#### [The problem]
Identify each line below that contains the word "Task", and copy it out.

#### [Items from a dataset]
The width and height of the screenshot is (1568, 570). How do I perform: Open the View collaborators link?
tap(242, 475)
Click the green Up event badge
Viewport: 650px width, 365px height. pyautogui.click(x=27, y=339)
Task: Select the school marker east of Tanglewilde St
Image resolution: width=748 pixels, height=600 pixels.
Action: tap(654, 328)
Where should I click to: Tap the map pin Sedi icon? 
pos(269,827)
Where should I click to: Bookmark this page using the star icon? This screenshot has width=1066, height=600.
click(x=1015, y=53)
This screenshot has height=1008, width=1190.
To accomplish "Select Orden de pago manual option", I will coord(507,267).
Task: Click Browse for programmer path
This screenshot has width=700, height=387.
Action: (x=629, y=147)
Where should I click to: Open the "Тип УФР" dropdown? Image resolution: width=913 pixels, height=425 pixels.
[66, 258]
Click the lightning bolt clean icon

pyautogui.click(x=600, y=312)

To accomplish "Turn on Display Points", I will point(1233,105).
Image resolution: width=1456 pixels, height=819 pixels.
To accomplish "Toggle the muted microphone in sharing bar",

#### [Completed exercise]
Task: Select the school marker east of Tanglewilde St
Task: Click Browse for programmer path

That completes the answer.